Wade Woodworth joined Beauxwright as a development manager in July 2023. He brings valuable experience in capital markets, financial investment analysis and underwriting, portfolio management and site selection. Here he shares thoughts on business relationships, the excitement of working in the Southeast, and the importance of understanding both the complex financing and the emotional connections that go hand-in-hand with any successful development project.
Your background is in finance. How do you think this influences your approach to real estate?
Every investment decision includes a large financial component, and real estate is no different. Being fluent in that language is a huge benefit to understanding how to appropriately budget, model and evaluate real estate transactions. Since there’s a massive amount of time, energy and investment involved with any one deal, it’s incredibly helpful to be able to quickly analyze whether something will or won’t work from a financial standpoint, before spending a ton of time on a project that is just at the idea stage.
What got you interested in the field of real estate development?

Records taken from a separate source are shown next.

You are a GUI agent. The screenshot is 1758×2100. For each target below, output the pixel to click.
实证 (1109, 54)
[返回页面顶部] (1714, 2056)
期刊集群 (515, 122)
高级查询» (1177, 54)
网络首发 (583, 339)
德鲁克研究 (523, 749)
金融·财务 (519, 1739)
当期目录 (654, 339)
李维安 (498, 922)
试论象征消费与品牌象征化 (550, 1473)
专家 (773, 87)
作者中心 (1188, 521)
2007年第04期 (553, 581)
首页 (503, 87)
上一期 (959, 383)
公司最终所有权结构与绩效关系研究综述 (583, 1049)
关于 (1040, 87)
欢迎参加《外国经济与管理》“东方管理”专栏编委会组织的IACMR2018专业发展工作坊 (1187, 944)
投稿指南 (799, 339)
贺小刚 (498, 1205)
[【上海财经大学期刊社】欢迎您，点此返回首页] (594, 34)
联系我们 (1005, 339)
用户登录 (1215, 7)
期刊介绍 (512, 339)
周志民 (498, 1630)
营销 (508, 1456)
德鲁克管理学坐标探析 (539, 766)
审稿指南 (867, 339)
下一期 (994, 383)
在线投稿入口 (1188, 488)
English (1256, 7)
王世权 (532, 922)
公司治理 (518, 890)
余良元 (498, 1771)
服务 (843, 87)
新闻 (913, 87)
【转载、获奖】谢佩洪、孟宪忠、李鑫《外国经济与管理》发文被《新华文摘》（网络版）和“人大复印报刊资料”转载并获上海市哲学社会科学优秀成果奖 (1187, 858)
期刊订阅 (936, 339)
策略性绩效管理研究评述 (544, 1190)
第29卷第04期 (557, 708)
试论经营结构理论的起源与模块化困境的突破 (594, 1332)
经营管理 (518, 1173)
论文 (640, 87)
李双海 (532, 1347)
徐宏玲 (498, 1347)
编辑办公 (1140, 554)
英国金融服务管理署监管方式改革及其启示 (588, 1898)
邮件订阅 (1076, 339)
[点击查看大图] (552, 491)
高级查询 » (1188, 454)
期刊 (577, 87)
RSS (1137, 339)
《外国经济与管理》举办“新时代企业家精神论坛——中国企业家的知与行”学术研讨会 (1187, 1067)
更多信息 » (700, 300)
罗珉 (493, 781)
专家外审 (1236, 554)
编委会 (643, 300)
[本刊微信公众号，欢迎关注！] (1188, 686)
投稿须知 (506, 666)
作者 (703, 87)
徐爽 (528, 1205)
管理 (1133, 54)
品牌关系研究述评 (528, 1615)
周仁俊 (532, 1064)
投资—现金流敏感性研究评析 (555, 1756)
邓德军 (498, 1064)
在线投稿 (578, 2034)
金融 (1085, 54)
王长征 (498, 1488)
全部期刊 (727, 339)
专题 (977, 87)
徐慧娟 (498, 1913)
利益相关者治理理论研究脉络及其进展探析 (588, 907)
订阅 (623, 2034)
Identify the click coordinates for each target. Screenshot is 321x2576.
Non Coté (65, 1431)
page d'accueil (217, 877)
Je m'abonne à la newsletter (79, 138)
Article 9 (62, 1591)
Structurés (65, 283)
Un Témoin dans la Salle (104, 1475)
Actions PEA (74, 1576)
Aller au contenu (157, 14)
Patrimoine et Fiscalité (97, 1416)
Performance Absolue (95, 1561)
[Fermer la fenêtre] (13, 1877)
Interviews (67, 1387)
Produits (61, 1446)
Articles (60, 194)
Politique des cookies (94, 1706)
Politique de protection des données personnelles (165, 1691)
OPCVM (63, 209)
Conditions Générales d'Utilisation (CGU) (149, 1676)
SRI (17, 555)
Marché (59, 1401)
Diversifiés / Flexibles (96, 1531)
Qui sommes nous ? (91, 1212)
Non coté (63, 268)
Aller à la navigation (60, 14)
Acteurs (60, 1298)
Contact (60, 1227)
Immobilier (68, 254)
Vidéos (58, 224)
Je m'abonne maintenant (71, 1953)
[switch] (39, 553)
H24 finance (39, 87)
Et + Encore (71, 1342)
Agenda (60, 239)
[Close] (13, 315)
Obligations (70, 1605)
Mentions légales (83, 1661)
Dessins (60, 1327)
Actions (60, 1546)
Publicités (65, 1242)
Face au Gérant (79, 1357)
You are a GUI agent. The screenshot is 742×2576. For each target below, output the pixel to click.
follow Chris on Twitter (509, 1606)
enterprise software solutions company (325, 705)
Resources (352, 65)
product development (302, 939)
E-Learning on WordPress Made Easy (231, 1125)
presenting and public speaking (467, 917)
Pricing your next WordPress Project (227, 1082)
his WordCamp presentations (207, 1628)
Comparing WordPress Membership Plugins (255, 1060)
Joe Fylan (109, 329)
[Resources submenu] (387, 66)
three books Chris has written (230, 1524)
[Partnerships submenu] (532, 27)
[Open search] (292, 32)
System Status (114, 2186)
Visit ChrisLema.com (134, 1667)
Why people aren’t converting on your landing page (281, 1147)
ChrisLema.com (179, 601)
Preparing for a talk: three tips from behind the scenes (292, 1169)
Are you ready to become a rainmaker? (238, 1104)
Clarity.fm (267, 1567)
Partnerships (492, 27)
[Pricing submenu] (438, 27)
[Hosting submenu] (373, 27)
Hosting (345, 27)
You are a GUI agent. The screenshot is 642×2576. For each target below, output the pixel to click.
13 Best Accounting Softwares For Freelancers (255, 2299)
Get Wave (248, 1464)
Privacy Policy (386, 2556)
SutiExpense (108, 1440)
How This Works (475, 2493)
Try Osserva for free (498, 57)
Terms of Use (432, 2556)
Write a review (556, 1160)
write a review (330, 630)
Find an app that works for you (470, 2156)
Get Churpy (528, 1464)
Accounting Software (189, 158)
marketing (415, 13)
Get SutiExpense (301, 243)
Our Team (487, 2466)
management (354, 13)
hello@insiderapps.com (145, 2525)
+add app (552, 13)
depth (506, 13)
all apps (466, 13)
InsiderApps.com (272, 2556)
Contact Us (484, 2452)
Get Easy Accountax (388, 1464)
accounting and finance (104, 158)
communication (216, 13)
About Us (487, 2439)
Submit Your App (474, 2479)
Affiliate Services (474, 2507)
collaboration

There’s really two things that initially captured my interest in development, and still fascinate me to this day. Being a part of the Southeast’s “story” and helping to shape its growth is very energizing. The second piece is the ability to think creatively and design interesting places that people like to interact with. To me, that’s what real estate is all about – answering the question: “How can we create places that are both functionally and visually pleasing?”
How does your prior experience in multifamily development help inform the choices you make with other project types?
I think you can use prior experience as a frame of reference or template and apply those learnings to a lot of different situations, and commercial real estate is no different. A lot of the development-specific stuff (zoning/entitlement, site plan, budgeting, etc.) would remain similar to developing other project types. Qualitatively, a lot of the different asset classes are pretty interlinked so you can draw parallels between different successful projects (access, retail in the area, employment centers, etc.).
Beauxwright was built on the foundation of creating and cultivating long-term relationships. Why is this so important in what you do?
For me, the relationship aspect is foundational to how I approach both personal and professional interactions. I find it much more fulfilling to aim toward shared success, and I believe that placing priority on the relationship element is key to achieving that goal. CRE as an industry is extremely relationship-driven, given that it is a “people-centric” business at its core. Developing trust and other elements that lead to a successful relationship takes time, so it’s important to prioritize that each and every day. It was evident to me that the team at Beauxwright shared these same priorities and was a key part of my decision to join the team.
What about your job do you find the most rewarding?
Interacting with people is the most rewarding part of my day. Real estate development involves a ton of coordination with a bunch of different partners, so there’s rarely a day where you aren’t on the phone, sitting down in person with someone, going to lunch or something similar. Specific to development, I really enjoy the ability to create something that people interact with. Whether it’s a workplace, a place of residence or a place to spend leisure time, attempting to figure out what people want and why they should choose to spend their most valuable commodity (time) at that place is tremendously rewarding – especially when you get it right! And at the end of the day, it’s very cool to be able to point to something and take pride in all the work that it took to produce.
If you had to choose only five words to describe Beauxwright, what would they be?
Teamwork, integrity, entrepreneurial, sharp, fun.
What advice would you give to your 20-year-old self?
Take more chances and don’t be afraid to fail. A lot of the biggest lessons I’ve learned have come from difficult times or situations.